Wie geht Europa mit dem Pflanzenzüchtungsverfahren Genschere CRISPR-Cas und möglichen Patenten darauf um? Diese Frage beschäftigt die Brüsseler Entscheidungsträger schon seit geraumer Zeit. Im Juli 2023 ließ die EU-Kommission bekanntlich mit einem Verordnungsentwurf aufhorchen, wonach mittels NGT gezüchtete Pflanzen künftig nicht als gentechnisch verändert, sondern als konventionell gezüchtet gelten sollen, sofern die so entstandene Mutation auch natürlich vorkommen kann. Das EU-Parlament hat seine Verhandlungsposition im zuständigen Umweltausschuss schon im Jänner 2024 festgelegt und sprach sich grundsätzlich dafür aus.
Ringen um Verhandlungsposition
Damit das offizielle Gesetzwerdungsverfahren, die sogenannten Trilog-Verhandlungen, gestartet werden konnte, fehlte noch die Zustimmung des Rates. Unter den Mitgliedstaaten dauerte die Einigung allerdings deutlich länger. Versuche der ungarischen Ratspräsidentschaft, eine Einigung zu erzielen, schlugen fehl. Unter polnischer Führung gelang vergangene Woche im Ständigen Ausschuss der EU-Botschafter (Coreper) die Einigung, schreibt Agra-Europe. Nun geht auch eine qualifizierte Mehrheit der Mitgliedstaaten (wie zuvor das Parlament) mit dem Entwurf d’accord, dass es für theoretisch auch natürlich vorkommende Mutationen, genannt NGT-1, keine Kennzeichnung im Handel, wohl aber am Saatgut braucht.
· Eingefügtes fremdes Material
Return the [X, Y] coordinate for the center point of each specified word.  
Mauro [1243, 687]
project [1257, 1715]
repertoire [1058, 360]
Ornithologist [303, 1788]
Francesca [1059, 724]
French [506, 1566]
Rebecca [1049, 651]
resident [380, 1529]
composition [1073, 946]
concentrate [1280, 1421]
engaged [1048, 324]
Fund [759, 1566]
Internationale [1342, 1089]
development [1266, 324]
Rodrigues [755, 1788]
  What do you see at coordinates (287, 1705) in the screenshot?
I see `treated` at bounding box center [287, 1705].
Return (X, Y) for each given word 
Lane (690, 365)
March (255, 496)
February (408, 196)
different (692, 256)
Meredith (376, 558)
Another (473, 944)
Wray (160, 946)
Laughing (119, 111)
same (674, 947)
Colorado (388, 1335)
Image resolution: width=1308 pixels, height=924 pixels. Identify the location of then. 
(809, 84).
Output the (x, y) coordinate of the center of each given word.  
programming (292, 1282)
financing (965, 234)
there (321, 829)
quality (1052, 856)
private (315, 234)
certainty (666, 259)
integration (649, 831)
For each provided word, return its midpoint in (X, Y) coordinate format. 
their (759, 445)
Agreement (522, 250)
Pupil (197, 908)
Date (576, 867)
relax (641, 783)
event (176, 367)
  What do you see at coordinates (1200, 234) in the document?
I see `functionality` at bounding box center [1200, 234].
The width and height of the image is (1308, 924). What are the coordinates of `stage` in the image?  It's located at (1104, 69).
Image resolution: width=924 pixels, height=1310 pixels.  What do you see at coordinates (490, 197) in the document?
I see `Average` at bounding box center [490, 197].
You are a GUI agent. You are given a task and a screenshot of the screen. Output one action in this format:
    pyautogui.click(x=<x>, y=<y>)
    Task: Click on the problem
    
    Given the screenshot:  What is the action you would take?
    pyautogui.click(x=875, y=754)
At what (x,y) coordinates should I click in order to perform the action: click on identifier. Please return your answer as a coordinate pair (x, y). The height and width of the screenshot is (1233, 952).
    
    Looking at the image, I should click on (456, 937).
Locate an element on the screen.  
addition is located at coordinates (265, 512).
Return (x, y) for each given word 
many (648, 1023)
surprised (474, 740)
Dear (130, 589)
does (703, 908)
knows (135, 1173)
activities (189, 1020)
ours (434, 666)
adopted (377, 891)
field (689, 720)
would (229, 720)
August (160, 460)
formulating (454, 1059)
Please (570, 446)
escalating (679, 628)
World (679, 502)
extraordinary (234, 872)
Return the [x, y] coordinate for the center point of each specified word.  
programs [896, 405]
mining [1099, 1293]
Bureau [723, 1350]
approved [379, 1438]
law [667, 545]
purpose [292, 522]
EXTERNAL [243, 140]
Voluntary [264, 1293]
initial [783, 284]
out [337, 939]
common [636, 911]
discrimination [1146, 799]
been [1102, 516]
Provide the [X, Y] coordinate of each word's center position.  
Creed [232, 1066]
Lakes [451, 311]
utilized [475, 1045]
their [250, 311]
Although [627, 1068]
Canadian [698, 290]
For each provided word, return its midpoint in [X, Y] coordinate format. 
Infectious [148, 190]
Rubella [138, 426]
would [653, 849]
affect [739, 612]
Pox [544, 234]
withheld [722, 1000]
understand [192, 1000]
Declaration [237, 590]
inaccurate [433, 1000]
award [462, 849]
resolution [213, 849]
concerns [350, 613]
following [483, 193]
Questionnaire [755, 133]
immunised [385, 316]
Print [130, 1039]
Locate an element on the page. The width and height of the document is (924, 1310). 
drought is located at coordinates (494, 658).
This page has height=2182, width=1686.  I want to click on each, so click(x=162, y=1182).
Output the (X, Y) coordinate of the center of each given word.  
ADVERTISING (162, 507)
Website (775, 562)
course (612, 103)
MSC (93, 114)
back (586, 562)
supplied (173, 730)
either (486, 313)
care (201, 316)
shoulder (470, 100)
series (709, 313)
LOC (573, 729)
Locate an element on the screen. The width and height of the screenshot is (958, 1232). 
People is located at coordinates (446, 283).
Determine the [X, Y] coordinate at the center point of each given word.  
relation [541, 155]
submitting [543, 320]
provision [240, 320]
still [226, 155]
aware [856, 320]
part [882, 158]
Nationale Verbote sollen möglich sein
Bei der zweiten Gruppe, den sogenannten NGT-2, hat der Rat aber Änderungswünsche dargelegt. So soll die Möglichkeit einer „Opt-out-Regelung“ für Mitgliedstaaten vorgesehen werden. Das würde bedeuten, dass EU-Länder den Anbau von NGT- 2-Planzen in ihrem Hoheitsgebiet verbieten dürfen. Weiters will man Hebel schaffen, um unbeabsichtigte Einschleppung oder grenzüberschreitende Kontamination zu verhindern, insbesondere zum Schutz der Biolandwirtschaft.
Wie auch das EU-Parlament ist sich der Rat einig, dass es in der Frage der Patentierbarkeit Sonderregelungen bedarf, die der Kommissionsvorschlag noch nicht vorsieht. Den Mitgliedstaaten schwebt hier eine öffentlich zugängliche Datenbank vor, welche alle bestehenden NGT-1-Sorten enthält. Was die Folgen der neuen Verordnungen betrifft, setzt sich der Rat außerdem für zeitnahe Untersuchungen ein. Geht es nach den Ländern, soll die Kommission schon ein Jahr nach Inkrafttreten eine Studie über die Auswirkungen der Patente etwa auf die Saatgutverfügbarkeit und die Wettbewerbsfähigkeit der hiesigen Pflanzenzucht vorlegen.
Gentechnik-Gegner laufen Sturm
Hierzulande stößt die Ratsposition bei Gentechnik-Gegnern übrigens auf geharnischte Kritik. Die Arge Gentechnik-frei spricht von einem „faulen Kompromiss“. „Die Frage der Haftung oder der für Lebensmittel notwendigen Sicherheitsprüfungen sind noch völlig ungeklärt“, moniert Arge- Geschäftsführer Florian Faber. Ähnliche Töne schlägt Bio-Austria- Obfrau Barbara Riegler an: Die Ratsposition sei ein „Schlag ins Gesicht der biologischen und gentechnik-freien Landwirtschaft“.
Auf die Kritik werden die Entscheidungsträger wohl in den offiziellen Trilog-Verhandlungen reagieren müssen. Dort sitzen Vertreter der Kommission, die EU-Agrarminister und Vertreter des EU-Parlaments mit am Tisch. Dem Vernehmen nach sei ein zeitnaher Start geplant.